The analysis of the immune infiltration in TCGA OSCC was conducted using MCPcounter, and the single sample Gene Set Enrichment Analysis (ssGSEA) method was performed using the GSVA package (http://www.bioconductor.org/packages/release/bioc/html/GSVA.html) in R. Based on the signature genes reported in the literature 23,34 the relative enrichment score of all immune cells was calculated based on the gene expression profile deduced for each tumor sample.

Cell-cell interactions

CellPhoneDB,11 a curated database of ligands, receptors, and their subunit interactions, was used to identify ligand–receptor interactions in the tumor samples of the three patients. Following identification of different cell types in our ST data, we followed the recommended protocol for preparation of input files and performed cell–cell interactions using the “statistical_analysis” function in CellPhoneDB v2.0. A functional understanding of cell–cell communication requires knowledge of the influence of these ligand–receptor interactions on target gene expression.
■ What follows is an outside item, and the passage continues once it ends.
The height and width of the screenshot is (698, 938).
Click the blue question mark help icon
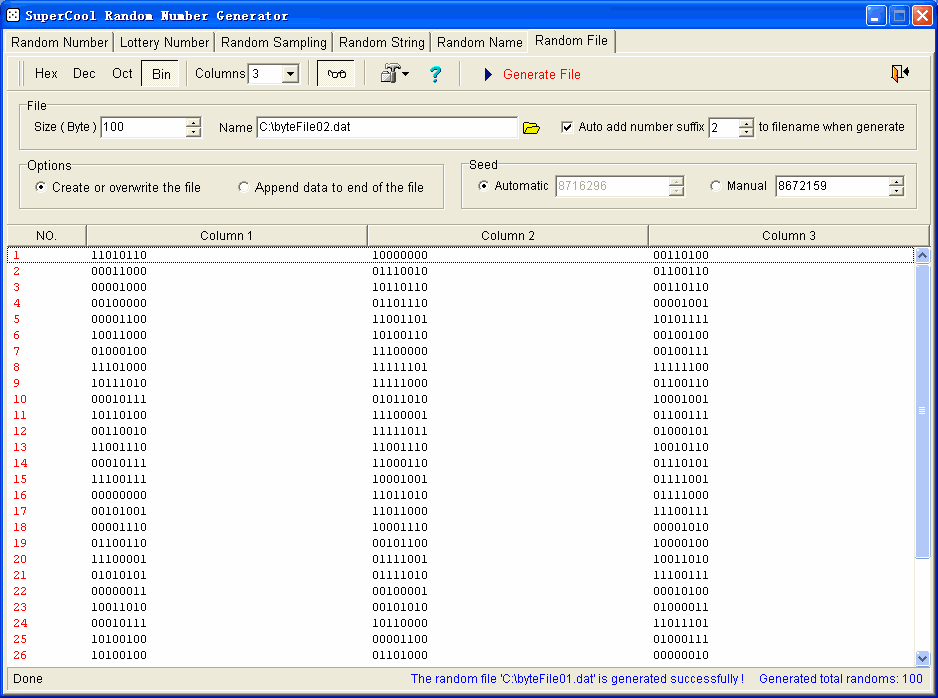pyautogui.click(x=435, y=74)
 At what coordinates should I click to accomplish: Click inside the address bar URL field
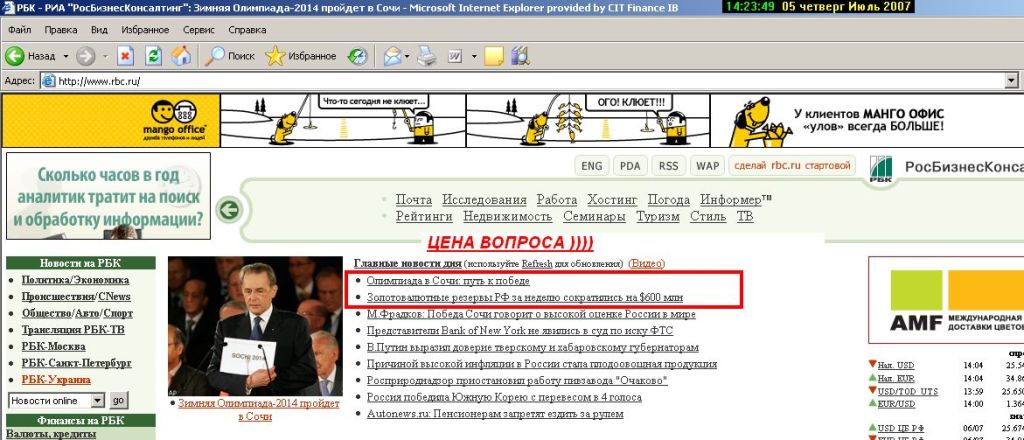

NicheNet12 can predict which ligands influence the expression in another cell, the target genes affected by each ligand, and the signaling mediators that may be involved. Thus, to evaluate functional changes in receptor cells, NicheNet was chosen for the prediction of target genes in receptor cells. The visualization of the results from CellPhoneDB and NicheNet was performed using ‘ktplots’ and ‘ggplot2’ R packages.

RNA extraction and RT-qPCR

Total RNA was extracted using TRIzol (Invitrogen, CA, United States). An equal amount of RNA was reverse- transcribed using the HiScript II Q RT Supermix and was quantified by qPCR using SYBR Green (Bimake). The primer sequences are shown in Supplementary Material.

Statistical analysis and data visualization

All statistical analyses were performed using R v4.1.2. Gene expression between the two groups was compared using Wilcoxon rank-sum tests. Statistical significance was set at P < 0.05. The data were visualized using the ‘ggplot2’ and ‘ggsci’ packages.